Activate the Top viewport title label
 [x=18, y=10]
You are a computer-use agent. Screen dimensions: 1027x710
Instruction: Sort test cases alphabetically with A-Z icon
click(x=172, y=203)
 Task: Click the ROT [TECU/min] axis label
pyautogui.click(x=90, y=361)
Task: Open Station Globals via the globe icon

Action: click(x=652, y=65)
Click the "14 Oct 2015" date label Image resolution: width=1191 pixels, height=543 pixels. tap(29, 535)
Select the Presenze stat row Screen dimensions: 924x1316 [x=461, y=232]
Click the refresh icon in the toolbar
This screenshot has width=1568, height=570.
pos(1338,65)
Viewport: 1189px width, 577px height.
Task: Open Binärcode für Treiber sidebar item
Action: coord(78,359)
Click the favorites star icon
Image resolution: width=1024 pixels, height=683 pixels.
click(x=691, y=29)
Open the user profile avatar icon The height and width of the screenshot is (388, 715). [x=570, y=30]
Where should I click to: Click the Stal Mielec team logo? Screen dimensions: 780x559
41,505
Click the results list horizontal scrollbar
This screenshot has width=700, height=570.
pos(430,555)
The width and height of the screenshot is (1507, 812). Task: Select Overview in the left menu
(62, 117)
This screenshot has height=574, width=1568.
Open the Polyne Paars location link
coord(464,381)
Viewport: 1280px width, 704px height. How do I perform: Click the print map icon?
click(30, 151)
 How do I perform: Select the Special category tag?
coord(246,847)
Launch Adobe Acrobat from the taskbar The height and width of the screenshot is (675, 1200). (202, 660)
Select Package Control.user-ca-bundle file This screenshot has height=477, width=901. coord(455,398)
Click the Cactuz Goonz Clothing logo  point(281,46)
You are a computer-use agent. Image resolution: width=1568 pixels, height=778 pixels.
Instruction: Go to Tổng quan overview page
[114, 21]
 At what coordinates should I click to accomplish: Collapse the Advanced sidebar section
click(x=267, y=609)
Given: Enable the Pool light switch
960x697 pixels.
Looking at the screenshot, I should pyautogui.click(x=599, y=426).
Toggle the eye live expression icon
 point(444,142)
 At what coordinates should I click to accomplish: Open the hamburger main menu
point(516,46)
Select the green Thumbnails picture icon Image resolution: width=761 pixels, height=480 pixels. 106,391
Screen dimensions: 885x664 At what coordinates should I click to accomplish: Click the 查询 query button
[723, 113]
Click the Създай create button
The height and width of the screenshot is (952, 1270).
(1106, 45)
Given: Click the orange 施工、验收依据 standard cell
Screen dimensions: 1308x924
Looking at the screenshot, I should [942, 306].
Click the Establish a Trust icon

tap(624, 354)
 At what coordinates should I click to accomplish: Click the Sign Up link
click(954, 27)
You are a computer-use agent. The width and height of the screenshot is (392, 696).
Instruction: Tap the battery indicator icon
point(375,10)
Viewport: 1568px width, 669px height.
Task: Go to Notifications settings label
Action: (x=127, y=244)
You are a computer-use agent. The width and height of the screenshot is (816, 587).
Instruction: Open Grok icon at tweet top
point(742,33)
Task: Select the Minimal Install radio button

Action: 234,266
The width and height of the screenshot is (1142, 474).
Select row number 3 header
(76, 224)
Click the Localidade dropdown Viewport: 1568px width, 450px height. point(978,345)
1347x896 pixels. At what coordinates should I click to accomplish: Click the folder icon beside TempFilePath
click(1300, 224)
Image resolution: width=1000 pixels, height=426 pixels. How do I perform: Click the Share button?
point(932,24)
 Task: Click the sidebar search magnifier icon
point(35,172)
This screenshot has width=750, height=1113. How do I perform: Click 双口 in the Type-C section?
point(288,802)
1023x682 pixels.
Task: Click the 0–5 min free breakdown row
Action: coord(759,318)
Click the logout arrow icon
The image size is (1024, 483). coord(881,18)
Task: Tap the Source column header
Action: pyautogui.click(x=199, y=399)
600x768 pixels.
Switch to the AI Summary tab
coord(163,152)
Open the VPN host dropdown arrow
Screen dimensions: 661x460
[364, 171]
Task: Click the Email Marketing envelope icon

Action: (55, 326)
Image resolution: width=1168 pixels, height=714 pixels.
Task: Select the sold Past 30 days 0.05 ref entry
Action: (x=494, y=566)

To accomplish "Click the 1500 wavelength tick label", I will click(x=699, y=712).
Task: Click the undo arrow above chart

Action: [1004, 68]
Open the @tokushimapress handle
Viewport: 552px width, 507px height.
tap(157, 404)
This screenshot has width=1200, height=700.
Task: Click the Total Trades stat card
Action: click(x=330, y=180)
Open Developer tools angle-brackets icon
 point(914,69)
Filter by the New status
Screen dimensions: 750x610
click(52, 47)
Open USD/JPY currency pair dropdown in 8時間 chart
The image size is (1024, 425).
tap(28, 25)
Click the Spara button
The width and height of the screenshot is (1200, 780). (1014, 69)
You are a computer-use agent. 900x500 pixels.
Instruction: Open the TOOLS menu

## WHAT NEEDS TO BE DONE:
From the entries above, pull out each line that includes "Given".

## EXERCISE RESULT:
Given: Enable the Pool light switch
Given: Click the orange 施工、验收依据 standard cell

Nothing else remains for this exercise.